How to Buy a Pet Fish
The friendly staff helped us select our new addition and gave us some helpful hints on how to take care of him. We let L pick out his habitat, including decorations and food. He was so excited to get his very own pet fish and decided to name him Little Star!
Allowing children to take responsibility for an animal is so important because it teaches them the value of life. Young children are so “ME-centric” that they rarely think about how their actions affect others. By giving them the responsibility of a pet, they learn lessons that will help them as they mature. It teaches children kindness, timeliness, thoughtfulness, and unconditional love… not to mention the importance of routines and even math skills, like measuring food and charting the growth of their pet.
L is so excited to feed Little Star, and often just sits and watches or talks to him. This interaction helps children to socialize and gives L an outlet to express himself.

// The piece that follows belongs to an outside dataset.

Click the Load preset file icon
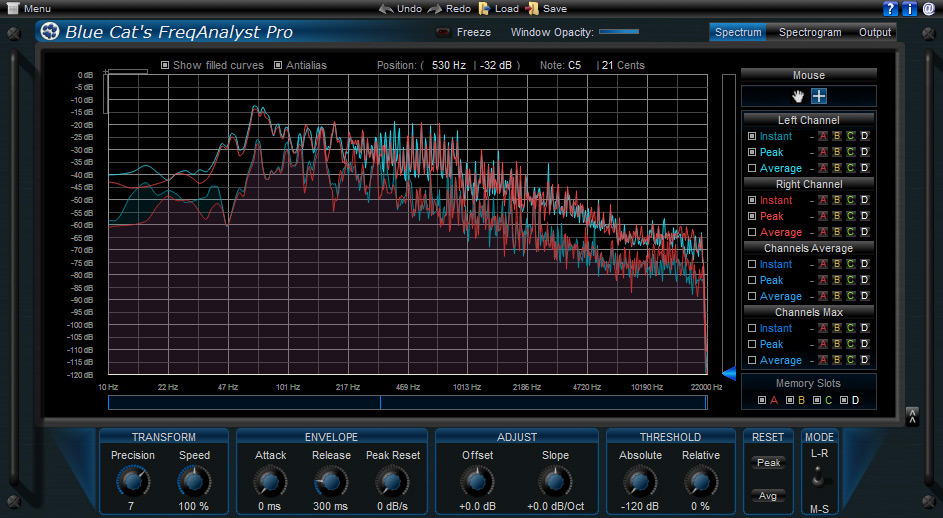The image size is (943, 518). [x=484, y=9]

It also helps us to teach L the importance of taking care of someone else, fish or human. If L forgets to feed Little Star, that is an important conversation that we as parents can have with him.

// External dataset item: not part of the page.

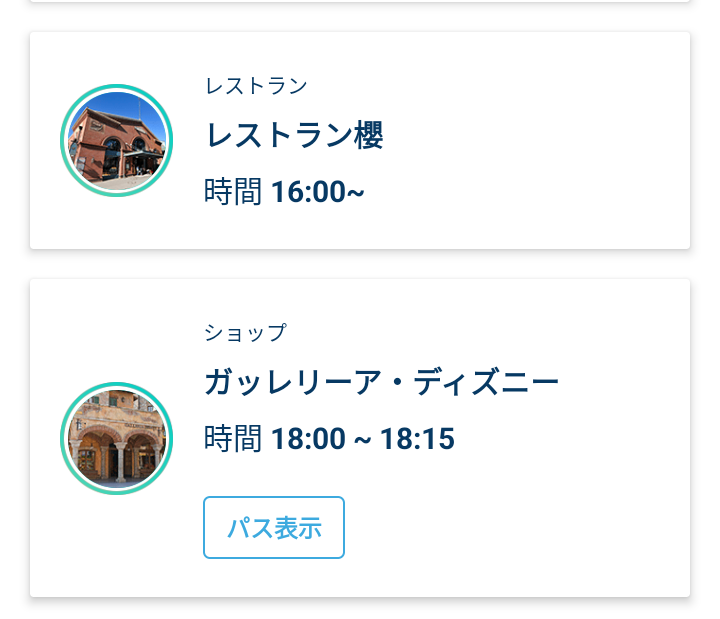Select the ショップ category label

246,332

Schools all over the world are on the little creature trend, inviting pets into the classroom to teach students responsibility and to add to the curriculum.
My favorite is the tadpole. From this little fish-like creature, you can teach the class about metamorphosis while the students literally watch the tadpole change into a frog. Another favorite is a butterfly! Getting a caterpillar and having the class watch the life cycle first hand, and then releasing the beautiful butterfly into the sky is really awe-inspiring.
When introducing a pet into the home or classroom, it is important to share the responsibilities with the children so they can take an active role in the upkeep of the pet. Whether their role is cleaning out the cage, changing out the water, or feeding the pet, trusting children to do the job and holding them accountable is a life lesson that will benefit them for years to come.
What pet did you have when you were growing up, either at home or in school? Did you take an active role in the taking care of it? What lessons did you learn?